Businesses operating in South Africa are currently facing the imminence of the Protection of Personal Information Act 4 of 2013 (POPI). POPI will come into effect in its entirety, by presidential proclamation, on a date which is still to be determined. POPI’s objectives are to regulate the processing of personal information and data protection in an effort to align South African data protection laws with international standards. Although businesses operating in South Africa, from a data protection perspective, should be focused on putting systems in place to ensure compliance with POPI, they should not neglect the General Data Protection Regulations (GDPR). The European Union’s (EU) GDPR will come into force on 25 May 2018 and it has introduced improved data protection and privacy laws.
What businesses operating in South Africa need to be aware of is that the GDPR applies in EU member states as well as where data is transferred to or from the EU. This means that businesses operating in South Africa which engage in business with persons in EU member states will fall within the ambit of the GDPR. Notably, the GDPR will apply where businesses in South Africa:
- Process the data of an EU member state citizen or temporary resident
- Have employees based in an EU member state
- Offer goods or services in an EU member state
- Have a partnership with an EU business
Businesses in South Africa that have a presence in the EU will therefore need to be aware of the new requirements under the GDPR in order to continue to conduct their businesses in a data protection compliant manner.
The GDPR aims to safeguard against any privacy and data breaches in a new global environment where business has become intertwined with technology and where most of the data is electronically-transmitted. The GDPR is markedly different from its predecessor, Directive 95/46/EC, in that it creates one set of rules to be implemented uniformly across the EU with no room for interpretation or differing implementation by each EU member state.

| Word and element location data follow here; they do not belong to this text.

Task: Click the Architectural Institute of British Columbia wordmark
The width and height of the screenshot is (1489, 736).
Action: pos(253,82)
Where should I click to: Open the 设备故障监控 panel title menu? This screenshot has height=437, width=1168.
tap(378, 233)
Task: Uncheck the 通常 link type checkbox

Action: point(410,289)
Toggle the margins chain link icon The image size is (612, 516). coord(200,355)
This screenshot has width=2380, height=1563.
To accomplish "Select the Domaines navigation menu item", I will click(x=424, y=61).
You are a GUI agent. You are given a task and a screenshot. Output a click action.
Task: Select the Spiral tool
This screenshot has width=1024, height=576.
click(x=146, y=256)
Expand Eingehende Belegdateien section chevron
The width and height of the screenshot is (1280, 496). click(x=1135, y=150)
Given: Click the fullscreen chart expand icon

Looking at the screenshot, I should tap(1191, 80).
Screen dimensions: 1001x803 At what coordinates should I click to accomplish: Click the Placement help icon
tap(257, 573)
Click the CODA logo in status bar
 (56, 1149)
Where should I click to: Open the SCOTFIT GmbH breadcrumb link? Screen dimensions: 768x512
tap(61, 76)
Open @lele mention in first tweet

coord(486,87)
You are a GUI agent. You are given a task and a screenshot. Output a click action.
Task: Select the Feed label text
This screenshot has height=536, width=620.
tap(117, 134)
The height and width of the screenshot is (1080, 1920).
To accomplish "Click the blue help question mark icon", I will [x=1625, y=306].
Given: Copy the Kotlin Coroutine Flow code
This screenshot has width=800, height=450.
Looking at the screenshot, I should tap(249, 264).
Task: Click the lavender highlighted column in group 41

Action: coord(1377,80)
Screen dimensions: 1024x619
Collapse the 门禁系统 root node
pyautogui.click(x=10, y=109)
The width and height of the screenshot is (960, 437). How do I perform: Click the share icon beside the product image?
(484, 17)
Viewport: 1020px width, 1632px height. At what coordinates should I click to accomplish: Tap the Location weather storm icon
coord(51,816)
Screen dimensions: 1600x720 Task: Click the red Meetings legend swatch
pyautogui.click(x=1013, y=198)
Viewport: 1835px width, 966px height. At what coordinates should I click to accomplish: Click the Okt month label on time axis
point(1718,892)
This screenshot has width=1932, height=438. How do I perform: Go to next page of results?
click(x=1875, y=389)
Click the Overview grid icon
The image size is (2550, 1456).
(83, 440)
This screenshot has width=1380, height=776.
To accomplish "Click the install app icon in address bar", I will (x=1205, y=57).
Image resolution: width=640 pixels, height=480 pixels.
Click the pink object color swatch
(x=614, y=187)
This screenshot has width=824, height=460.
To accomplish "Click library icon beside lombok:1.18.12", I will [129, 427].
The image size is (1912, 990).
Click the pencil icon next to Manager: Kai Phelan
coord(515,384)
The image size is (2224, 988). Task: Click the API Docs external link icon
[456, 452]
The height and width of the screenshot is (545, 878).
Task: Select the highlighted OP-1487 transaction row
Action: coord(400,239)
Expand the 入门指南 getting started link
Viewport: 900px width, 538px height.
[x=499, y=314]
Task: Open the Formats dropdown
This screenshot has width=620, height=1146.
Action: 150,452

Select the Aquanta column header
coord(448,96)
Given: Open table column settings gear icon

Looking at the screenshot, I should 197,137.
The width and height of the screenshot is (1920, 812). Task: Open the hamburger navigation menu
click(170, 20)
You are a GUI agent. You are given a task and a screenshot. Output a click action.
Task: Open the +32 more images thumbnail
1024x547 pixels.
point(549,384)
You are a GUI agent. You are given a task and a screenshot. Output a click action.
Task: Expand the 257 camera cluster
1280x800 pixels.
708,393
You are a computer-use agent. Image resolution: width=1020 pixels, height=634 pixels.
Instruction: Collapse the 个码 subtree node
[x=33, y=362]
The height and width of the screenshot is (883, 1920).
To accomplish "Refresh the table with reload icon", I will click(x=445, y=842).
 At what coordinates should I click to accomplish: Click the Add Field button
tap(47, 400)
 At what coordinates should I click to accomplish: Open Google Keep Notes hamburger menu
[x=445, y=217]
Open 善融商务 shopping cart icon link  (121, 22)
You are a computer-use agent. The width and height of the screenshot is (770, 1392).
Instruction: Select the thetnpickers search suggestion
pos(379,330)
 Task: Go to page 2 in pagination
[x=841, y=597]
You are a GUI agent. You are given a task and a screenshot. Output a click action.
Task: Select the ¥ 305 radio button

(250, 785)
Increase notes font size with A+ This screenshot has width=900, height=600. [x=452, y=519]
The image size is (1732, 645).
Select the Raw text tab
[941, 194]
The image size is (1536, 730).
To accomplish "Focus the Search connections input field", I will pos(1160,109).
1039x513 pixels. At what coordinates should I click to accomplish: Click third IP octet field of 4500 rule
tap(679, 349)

The GDPR, in line with its risk-based approach for organisations to take responsibility for the way in which they process personal information, sets out severe consequences for non-compliance. The penalties for a breach under the GDPR can be a fine of up to 4 percent of their annual global turnover or €20 million (whichever is greater), which may have debilitating consequences for organisations in South Africa. In startling contrast, POPI’s penalty for non-compliance is a fine of up to ZAR10 million and/or 10 years' imprisonment.
In compliance with the GDPR and in preparation for POPI, South African organisations which process personal information can take steps to avoid heavy fines. One such step is conducting a comprehensive due diligence of its businesses to determine where and how the personal information of the data subjects is processed. This will then assist them to plan accordingly to make sure that appropriate measures are taken to ensure compliance with POPI and the GDPR.